Diz Eklemindeki Kireçlenmeler ve Tedavi Yöntemleri

Diz Eklemindeki Kireçlenmeler ve Tedavi Yöntemleri

Diz Eklemindeki Kireçlenmeler ve Tedavi Yöntemleri

Bizi Takip Et


Diz ekleminde kireçlenme nasıl bir problemdir? Diz eklemindeki kıkırdak aşındığında ne tür yakınmalara neden olur? Kireçlenmenin evreleri ile hastanın şikayetlerinin uyum göstermediği zamanlar da olur mu? Evrelerine ve hastanın şikayetine göre hangi yöntemler vardır? Diz eklemi kireçlenmesinde kök hücre tedavisi nedir? PRP tedavisi kaç seans uygulanır? Diz ekleminde protez kimlere önerilir? Protez çeşitleri nelerdir? İki dizde de kireçlenme varsa protez iki dize birden aynı anda takılır mı? Bir protezin ömrü ne kadardır?

Memorial Şişli ve Ataşehir Hastaneleri Ortopedi ve Travmatoloji Uzmanı Prof. Dr. Mahir Mahiroğulları diz eklemindeki kireçlenmeler ve tedavi yöntemleri ile dizde ağrı yapan diğer hastalıkları, bu hastalıkların tedavisinde protezlerin yerini ve ameliyatsız tedaviyi Sağlığım İçin Herşey’de anlattı.

‘‘KİREÇLENME, DİZİN KIKIRDAKLARININ AŞINMAYA BAŞLAMASIDIR’’

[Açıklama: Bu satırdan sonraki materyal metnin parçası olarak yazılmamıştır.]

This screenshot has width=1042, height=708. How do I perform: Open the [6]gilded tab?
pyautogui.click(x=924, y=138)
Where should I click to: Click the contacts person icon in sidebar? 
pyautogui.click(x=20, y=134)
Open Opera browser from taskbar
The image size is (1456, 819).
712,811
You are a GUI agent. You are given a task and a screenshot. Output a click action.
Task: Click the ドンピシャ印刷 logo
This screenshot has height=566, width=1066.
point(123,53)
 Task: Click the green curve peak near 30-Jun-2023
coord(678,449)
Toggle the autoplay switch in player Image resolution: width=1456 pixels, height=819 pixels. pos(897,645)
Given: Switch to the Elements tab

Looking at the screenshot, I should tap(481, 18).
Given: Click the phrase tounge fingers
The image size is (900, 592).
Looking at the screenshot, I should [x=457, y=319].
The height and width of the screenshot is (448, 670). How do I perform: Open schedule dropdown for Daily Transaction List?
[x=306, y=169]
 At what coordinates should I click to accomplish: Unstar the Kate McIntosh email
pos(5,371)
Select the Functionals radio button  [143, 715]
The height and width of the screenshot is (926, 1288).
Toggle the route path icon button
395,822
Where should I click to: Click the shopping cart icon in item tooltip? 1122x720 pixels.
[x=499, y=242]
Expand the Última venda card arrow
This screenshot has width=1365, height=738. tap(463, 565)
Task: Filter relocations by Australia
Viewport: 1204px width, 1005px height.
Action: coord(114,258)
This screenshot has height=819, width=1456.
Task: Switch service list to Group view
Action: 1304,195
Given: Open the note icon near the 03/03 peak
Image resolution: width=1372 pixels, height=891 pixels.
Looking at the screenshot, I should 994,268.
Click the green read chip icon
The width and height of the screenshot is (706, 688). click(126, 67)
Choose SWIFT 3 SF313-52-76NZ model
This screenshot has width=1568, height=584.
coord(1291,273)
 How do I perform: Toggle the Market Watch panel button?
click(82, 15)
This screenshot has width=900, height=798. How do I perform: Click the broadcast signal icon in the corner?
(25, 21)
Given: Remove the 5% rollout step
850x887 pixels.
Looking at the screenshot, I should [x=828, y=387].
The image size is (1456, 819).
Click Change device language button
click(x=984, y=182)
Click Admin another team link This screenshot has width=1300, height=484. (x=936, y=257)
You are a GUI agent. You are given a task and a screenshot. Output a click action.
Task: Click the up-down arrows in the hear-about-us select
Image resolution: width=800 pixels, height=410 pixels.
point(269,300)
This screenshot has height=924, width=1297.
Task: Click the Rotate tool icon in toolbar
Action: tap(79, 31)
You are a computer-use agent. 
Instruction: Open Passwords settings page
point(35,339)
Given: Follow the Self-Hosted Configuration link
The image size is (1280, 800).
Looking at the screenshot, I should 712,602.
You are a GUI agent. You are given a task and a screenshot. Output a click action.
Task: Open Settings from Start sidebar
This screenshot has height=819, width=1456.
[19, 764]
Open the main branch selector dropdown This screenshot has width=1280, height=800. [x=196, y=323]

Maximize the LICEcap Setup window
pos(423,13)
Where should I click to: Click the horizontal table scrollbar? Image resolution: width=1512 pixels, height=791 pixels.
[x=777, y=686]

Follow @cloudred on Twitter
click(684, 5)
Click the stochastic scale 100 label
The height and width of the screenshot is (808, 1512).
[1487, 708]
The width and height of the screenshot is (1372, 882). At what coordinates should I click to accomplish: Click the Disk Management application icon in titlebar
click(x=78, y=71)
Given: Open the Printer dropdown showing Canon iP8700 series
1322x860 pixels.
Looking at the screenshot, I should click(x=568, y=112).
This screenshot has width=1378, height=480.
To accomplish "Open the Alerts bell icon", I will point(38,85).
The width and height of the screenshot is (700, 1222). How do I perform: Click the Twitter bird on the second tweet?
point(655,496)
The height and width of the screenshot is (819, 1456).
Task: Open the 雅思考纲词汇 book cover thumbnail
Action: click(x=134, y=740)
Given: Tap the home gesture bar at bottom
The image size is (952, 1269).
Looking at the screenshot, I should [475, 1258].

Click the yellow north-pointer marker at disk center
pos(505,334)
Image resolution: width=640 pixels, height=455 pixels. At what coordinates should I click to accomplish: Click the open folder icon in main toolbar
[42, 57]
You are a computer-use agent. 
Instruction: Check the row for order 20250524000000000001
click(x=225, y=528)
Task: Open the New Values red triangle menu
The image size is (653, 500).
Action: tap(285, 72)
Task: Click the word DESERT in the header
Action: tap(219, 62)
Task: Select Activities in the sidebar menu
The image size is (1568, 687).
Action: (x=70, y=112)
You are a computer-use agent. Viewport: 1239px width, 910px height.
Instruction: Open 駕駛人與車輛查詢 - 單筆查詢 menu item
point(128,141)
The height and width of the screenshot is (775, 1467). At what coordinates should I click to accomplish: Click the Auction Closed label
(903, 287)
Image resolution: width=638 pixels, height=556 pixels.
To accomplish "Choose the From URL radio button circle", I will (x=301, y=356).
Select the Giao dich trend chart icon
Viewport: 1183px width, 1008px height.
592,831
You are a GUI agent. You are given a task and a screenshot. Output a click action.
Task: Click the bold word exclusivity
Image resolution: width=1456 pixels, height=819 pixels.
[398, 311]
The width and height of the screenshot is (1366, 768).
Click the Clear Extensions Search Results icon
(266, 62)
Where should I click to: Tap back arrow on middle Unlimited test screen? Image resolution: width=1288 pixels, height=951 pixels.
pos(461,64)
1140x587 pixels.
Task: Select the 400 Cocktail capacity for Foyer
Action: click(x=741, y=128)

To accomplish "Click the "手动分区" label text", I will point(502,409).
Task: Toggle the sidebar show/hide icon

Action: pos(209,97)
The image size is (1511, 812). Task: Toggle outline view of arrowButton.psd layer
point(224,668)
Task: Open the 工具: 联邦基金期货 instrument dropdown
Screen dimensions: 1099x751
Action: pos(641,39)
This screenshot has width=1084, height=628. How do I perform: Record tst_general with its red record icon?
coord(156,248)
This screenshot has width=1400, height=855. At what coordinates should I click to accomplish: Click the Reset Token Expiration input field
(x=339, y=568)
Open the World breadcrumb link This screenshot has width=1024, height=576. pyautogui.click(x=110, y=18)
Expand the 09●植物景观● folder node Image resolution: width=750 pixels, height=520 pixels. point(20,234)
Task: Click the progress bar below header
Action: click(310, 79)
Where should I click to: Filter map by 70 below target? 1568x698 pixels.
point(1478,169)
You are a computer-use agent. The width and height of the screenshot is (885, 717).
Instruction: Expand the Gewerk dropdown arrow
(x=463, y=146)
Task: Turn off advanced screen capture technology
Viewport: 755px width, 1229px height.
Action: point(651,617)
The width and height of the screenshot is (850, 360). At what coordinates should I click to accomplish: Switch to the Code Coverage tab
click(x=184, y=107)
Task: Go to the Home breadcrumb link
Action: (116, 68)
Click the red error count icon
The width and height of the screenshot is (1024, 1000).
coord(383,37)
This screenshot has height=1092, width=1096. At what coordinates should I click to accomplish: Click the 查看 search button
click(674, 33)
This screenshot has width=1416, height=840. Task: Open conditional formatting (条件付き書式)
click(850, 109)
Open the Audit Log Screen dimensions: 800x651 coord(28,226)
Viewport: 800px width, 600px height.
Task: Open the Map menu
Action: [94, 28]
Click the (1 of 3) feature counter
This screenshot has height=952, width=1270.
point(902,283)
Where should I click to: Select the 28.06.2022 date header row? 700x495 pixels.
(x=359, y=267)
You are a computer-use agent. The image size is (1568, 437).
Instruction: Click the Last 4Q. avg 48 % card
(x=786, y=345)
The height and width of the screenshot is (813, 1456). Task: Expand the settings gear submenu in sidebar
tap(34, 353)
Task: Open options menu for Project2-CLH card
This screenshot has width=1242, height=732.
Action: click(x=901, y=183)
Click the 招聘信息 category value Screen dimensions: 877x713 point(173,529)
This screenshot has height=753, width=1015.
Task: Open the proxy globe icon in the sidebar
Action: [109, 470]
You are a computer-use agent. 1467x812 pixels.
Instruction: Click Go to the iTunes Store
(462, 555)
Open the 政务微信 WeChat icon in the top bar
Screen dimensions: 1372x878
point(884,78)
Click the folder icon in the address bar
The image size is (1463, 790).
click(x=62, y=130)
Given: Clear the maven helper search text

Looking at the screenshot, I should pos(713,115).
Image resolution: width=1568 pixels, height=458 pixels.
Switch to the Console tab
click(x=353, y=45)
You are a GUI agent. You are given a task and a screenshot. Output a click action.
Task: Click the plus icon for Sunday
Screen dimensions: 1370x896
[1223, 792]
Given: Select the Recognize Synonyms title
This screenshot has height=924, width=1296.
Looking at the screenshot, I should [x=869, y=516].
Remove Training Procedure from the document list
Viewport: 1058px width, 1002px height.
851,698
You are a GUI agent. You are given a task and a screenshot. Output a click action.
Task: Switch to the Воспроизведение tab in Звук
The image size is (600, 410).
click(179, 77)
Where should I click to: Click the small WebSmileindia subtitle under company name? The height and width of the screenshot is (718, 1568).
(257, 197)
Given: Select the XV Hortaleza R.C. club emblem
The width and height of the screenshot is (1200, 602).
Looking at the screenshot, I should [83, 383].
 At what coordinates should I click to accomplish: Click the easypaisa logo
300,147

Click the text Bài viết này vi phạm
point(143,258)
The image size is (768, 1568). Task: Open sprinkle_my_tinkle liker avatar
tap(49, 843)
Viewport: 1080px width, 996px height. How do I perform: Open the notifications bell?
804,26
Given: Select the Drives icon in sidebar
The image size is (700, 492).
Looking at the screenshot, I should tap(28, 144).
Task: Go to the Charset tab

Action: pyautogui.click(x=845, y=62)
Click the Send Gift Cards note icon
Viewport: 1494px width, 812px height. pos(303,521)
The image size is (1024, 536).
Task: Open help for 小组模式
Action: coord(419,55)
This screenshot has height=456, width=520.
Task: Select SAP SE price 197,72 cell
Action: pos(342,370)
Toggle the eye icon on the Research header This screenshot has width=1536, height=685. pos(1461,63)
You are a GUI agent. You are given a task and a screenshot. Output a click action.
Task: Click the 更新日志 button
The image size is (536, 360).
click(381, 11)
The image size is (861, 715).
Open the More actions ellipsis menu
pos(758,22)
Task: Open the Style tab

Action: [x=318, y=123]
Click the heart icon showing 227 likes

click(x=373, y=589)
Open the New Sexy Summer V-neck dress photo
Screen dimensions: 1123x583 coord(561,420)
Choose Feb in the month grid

. Diz ekleminde kireçlenme nasıl bir problemdir?
“Diz eklemi, vücudun ağırlığının büyük kısmını taşıyan eklemlerden birisidir. Çok hareketli bir eklemdir. Bir diz eklemi yapısı itibariyle bağlarla ancak dengesini sağlayabilir. Bir kalça eklemi gibi direkt yuva ve soket eklemi ile değil de bağlarla birbirine bağlı bir eklem olduğu için bütün yükü dizin üzerindeki hem bağlar hem de kıkırdaklar taşır. Bağlarda veya dizin içerisinde menisküs denilen amortisman gibi yapılarda sorun olduğu zaman bütün yük yine kıkırdakların üzerine kaymaya başlar. Ayrıca yaş ilerleyip vücut aşınmaya başladıkça, vücut ağırlığı arttıkça, yılların yükü dizlerin üzerine binmeye başladıkça dizin kıkırdaklarında yine yük olmaya başlar. İşte kireçlenme dizin kıkırdaklarının aşınmaya ve yavaş yavaş artık özelliğini yitirmeye başlamasıdır ki buna artroz denir.’’

HANGİ ŞİKAYETLER OLUR?

. Diz eklemindeki kıkırdak aşındığında ne tür yakınmalara neden olur?
“ *Dizden ses gelmesi: İlk şikayet dizden ses gelmesi şeklindedir. Kadife gibi olması gereken kıkırdaklar yavaş yavaş zımparaya benzemeye ve sürtündüğü zaman ses çıkarmaya başlar. Dizden gelen bütün sesler patolojik değildir ama bu sesler yavaş yavaş ağrı yapmaya başlamışsa o zaman dizde kireçlenme başlamış demektir.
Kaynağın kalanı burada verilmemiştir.